Posted to dev@httpd.apache.org by Justin Erenkrantz <ju...@erenkrantz.com> on 2003/08/14 18:14:35 UTC
Darwin and IPv6 was Re: cvs commit: httpd-2.0/server listen.c
--On Thursday, August 14, 2003 7:56 AM -0400 "John K. Sterling"
<jo...@sterls.com> wrote:
> I'm still having problems with HEAD this morning on os X (Darwin Kernel
> Version 6.6) - is that expected? (i'm not sure what the status is, but the
> above email implies a fix was applied).
>
> (22)Invalid argument: make_sock: could not bind to address :80
> no listening sockets available, shutting down
No, it's not expected. ;-)
But, here's what the problem is:
- We've disabled IPv6 across the board on Darwin because getnameinfo() doesn't
do IPv6->IPv4 mapping correctly (my rough probably incorrect remembrance of
the thread). The thread in question was from last October:
<http://groups.yahoo.com/group/new-httpd/message/40185>
- We're getting IPv6 addresses back from getaddrinfo() because, well, that's
what getaddrinfo is supposed to return. The IPv6 addresses are returned back
to alloc_listener.
- APR_HAVE_IPV6 is 0, so the apr_sockaddr_t doesn't contain the sin6 field in
the union.
- You'll notice that the 22 is EINVAL (*not* EHOSTUNREACH). That's because
the sockaddr_in6 that we copied from getaddrinfo's return list is corrupted.
So, a few suggestions:
- Trim IPv6 addresses from getaddrinfo()'s return values if APR_HAVE_IPV6 is 0.

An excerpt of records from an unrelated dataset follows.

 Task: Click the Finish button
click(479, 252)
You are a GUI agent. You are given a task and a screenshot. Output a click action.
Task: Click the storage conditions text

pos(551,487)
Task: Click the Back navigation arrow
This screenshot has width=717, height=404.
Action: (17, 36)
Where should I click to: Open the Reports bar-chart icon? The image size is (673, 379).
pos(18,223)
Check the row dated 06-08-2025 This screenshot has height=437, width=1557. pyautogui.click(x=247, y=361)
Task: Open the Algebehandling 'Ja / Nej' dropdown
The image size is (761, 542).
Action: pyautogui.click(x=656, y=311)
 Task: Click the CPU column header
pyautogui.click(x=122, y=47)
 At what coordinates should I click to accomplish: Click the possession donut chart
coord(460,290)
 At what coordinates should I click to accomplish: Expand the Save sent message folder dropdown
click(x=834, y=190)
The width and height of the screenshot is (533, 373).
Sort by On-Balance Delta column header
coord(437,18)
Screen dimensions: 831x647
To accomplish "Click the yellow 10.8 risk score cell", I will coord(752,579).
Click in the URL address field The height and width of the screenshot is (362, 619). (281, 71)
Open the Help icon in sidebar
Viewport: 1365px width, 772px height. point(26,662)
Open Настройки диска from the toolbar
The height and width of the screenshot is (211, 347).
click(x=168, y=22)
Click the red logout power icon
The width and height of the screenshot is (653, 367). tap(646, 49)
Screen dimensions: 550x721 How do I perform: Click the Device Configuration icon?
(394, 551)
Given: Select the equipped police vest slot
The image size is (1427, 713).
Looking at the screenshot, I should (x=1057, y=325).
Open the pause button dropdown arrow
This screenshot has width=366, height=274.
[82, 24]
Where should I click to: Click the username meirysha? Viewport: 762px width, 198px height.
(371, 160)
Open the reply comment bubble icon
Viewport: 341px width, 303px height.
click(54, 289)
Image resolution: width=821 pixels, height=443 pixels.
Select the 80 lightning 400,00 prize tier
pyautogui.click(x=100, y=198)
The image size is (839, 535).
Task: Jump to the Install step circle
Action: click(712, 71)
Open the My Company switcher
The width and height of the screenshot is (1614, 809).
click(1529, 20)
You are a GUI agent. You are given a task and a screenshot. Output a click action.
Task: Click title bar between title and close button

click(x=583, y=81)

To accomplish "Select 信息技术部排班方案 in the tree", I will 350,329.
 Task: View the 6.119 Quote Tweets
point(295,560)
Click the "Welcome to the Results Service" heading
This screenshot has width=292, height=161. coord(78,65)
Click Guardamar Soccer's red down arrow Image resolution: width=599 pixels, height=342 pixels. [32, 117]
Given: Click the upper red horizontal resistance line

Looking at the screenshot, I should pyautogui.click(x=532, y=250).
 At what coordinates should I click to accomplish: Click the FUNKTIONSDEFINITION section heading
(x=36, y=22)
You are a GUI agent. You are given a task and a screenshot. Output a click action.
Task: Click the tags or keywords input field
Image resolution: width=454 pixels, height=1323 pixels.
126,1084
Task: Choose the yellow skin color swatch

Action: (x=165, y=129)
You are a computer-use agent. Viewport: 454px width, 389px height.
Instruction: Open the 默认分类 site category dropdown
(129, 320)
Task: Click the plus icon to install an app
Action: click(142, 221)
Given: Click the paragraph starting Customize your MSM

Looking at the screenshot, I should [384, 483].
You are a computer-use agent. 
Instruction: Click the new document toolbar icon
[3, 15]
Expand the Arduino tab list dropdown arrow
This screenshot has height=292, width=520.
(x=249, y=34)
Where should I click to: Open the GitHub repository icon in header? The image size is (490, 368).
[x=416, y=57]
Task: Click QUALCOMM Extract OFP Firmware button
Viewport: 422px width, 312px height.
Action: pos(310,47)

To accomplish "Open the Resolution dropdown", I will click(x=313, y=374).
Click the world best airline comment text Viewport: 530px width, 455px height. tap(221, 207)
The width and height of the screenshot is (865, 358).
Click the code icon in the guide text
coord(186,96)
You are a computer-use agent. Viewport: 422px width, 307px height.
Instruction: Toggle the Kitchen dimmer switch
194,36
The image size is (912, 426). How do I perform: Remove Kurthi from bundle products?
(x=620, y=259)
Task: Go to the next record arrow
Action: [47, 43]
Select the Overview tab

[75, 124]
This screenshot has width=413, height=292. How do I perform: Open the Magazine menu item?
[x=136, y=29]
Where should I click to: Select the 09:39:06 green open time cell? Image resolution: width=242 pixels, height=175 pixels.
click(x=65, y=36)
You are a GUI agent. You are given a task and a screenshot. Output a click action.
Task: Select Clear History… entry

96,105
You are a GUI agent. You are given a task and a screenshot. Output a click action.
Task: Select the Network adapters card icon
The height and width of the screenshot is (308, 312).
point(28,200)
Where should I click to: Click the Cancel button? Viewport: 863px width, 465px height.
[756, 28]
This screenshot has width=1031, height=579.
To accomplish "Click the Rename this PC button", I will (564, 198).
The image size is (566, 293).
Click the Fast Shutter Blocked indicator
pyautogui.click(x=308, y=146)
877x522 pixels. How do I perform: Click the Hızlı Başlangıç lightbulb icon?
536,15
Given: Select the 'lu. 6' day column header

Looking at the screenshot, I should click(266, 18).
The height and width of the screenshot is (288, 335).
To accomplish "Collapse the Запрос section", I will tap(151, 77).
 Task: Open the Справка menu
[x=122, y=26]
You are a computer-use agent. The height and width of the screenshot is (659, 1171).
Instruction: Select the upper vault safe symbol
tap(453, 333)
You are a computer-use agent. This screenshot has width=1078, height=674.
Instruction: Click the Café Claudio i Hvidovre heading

(Perhaps only allow PF_INET sockets values to go in there.)
- Re-enable IPv6 on Darwin, and try to come up with a better solution to the
problem proposed last October. (I proposed this before, but no one was
interested.)
And, I'm not sure if this is expected or not, but binding to the IPv6 address
on my Darwin box does *not* bind to the IPv4 interface. In order to do that,
we'd have to bind to each address returned from getaddrinfo(). But, we'll
only bind to the first one. I think that's wrong. Or, perhaps binding to the
IPv6 interface is supposed to bind to the IPv4 interface, but my tests on
Darwin don't show that to hold. Try out:
http://www.apache.org/~jerenkrantz/getaddr.c
This IPv6 code is just a complete mess. -- justin
Re: Darwin and IPv6 was Re: cvs commit: httpd-2.0/server listen.c
Posted by Colm MacCarthaigh <co...@stdlib.net>.
On Thu, Aug 14, 2003 at 10:45:20PM -0700, Justin Erenkrantz wrote:
> --On Thursday, August 14, 2003 23:43:23 +0100 "Colm MacCarthaigh,,,"
> <co...@stdlib.net> wrote:
>
> >good good, patch works so :) In which I'll now cc dev@apr and include
> >the neccessary autoconf voodoo to fix OSX/Darwin.
>
> I'm not entirely sure the getnameinfo() patch is needed on current releases
> of Darwin. Host-based authorization *seems* to work without it.
According to my darwin sources, it definitely fixes things for them,
but is fixed with Jaguar I believe.
> Can someone please verify this to make sure I'm not doing something wrong
> or misunderstanding what the original problem was 10 months ago or whatnot?
>
> It's very possible this was fixed in a point release since last October.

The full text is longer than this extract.